In un futuro non troppo lontano il pugilato non è più una questione umana, a combattere sono dei robot manovrati dai loro tecnici. Com risultato gli incontri sono molto più efferati e di successo. Un ex-pugile caduto in disgrazia, e ora condannato a far combattere robot scassati in incontri di bassa lega, viene forzatamente riconciliato con il figlio di 11 anni dopo la morte della madre che lo aveva in affido. Con lui troverà e rimetterà in sesto un modello vecchissimo di robot-pugile che si rivelerà un'arma formidabile per farsi strada nel mondo della boxe robotica e per riunire padre e figlio alla luce di una passione comune.
Più che aver adattato "Steel" (racconto di Matheson già diventato un episodio della serie classica di Ai confini della realtà) sembra che Shawn Levy e il team di Real steel abbiano voluto cavalcare la moda dei robottoni al cinema, utilizzando il nome di Matheson come investitura intellettuale. Perchè dei temi e della storia del pugile che si finge macchina in un futuro distopico c'è proprio poco in questo film, che invece ha tutto il sapore dei prodotti disneyani (anche se la casa di Topolino non ha prodotto ma solo distribuito).
Con un'ambientazione molto più radicata nell'America profonda (fiere di paese, camion, Texas, covoni di fieno...), una tematica che alla filosofia sostituisce i valori familiari e la volontà di raccontare una storia poco originale di seconde occasioni e trionfi sportivi che coincidono con riconciliazioni umane, Real steel riesce comunque ad essere uno degli esempi più solidi di una categoria solitamente deludente come quella del "cinema per famiglie".
Inutile cercare le asperità, le implicazioni umane e le metafore dirette richiamate dall'idea di una società che mette dei robot di forma umanoide a combattere sul ring fino alla mutilazione per il sollazzo del pubblico, Real steel pensa ad altro. In questo senso funziona molto il rapporto a due padre/figlio tra Hugh Jackman e Dakota Goyo, che singolarmente non brillano ma insieme riescono a dar vita a un gioco di sguardi, speranze e battibecchi degno di una sofisticata commedia sentimentale.
Il vero salto qualitativo il film però lo fa quando decide di immaginare i suoi incontri tra robot tanto come evoluzione del pugilato, quanto come evoluzione dei videogiochi. Senza cedere nulla alla sofisticazione o a ragionamenti troppo contorti, Levy costruisce la sua storia di riscossa dando per scontata una realtà, quella dell'intrattenimento videoludico come disciplina della mente, arte raffinata di cuore e volontà e campo di gioco dotato di pari dignità rispetto allo sport.

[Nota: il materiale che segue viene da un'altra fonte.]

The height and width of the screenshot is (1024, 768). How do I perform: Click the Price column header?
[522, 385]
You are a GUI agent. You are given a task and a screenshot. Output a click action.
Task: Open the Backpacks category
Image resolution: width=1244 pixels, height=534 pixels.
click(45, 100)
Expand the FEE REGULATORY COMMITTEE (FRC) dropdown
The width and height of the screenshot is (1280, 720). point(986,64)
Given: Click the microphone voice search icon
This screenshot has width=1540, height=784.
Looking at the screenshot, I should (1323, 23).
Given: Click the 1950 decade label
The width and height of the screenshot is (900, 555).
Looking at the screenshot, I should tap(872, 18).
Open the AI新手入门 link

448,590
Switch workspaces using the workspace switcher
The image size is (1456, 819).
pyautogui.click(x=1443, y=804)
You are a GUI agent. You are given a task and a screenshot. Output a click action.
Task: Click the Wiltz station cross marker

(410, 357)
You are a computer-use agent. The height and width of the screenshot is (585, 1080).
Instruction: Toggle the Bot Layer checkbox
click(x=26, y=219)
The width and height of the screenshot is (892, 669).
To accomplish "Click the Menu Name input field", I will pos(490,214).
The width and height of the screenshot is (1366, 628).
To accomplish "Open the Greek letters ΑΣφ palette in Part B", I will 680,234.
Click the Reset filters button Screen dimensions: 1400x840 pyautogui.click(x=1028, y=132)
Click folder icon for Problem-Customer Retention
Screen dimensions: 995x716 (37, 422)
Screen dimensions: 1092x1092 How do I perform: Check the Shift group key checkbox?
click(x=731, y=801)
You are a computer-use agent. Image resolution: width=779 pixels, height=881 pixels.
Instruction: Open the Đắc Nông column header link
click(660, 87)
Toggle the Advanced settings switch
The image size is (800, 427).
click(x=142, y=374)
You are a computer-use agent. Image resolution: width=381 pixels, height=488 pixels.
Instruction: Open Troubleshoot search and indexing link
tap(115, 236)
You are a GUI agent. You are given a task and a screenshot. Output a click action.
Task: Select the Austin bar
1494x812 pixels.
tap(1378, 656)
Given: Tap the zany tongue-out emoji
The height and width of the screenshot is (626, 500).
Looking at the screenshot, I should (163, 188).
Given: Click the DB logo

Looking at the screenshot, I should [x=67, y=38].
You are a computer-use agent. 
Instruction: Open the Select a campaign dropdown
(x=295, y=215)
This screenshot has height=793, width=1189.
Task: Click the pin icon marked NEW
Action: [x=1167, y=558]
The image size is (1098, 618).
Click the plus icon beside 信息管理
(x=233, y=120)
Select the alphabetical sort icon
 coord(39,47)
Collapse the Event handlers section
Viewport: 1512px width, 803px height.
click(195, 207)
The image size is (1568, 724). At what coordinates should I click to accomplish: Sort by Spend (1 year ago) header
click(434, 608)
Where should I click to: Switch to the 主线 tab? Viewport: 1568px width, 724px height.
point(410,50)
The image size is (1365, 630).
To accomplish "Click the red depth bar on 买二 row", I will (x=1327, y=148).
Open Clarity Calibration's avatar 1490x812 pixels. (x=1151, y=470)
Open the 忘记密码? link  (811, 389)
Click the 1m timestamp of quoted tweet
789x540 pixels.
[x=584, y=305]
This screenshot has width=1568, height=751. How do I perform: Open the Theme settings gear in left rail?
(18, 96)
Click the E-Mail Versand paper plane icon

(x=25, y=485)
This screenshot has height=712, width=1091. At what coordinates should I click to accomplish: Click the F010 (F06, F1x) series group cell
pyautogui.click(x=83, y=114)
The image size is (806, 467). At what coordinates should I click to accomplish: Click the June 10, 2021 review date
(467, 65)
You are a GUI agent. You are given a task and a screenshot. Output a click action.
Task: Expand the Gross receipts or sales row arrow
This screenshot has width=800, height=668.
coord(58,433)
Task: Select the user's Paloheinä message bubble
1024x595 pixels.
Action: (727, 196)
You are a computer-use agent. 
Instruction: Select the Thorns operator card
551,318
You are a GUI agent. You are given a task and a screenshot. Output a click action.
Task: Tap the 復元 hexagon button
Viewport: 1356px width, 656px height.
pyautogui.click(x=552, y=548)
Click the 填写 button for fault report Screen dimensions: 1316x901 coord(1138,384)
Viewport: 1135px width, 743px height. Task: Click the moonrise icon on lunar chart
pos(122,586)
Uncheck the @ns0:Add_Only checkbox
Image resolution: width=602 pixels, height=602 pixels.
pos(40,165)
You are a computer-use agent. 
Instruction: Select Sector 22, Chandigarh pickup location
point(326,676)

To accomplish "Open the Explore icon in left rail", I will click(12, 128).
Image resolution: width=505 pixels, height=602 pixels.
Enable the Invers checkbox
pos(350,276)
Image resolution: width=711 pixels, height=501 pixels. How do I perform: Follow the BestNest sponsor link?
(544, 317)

In questo modo, oscillando tra l'odissea familiare di Over the top, l'incontro finale di quasi tutti i Rocky (un avversario russo, la resistenza durante l'incontro per esplodere alla fine, il nome urlato dopo il gong) e suggestioni da altro cinema per l'infanzia (il robot protagonista ha le fattezze del Gigante di ferro di Brad Bird), il film raggiunge più di quanto non sembri essersi prefisso e il suo "vero acciaio" riesce addirittura a commuovere, anche quando è stretto tra product placement e ammiccamenti ruffiani.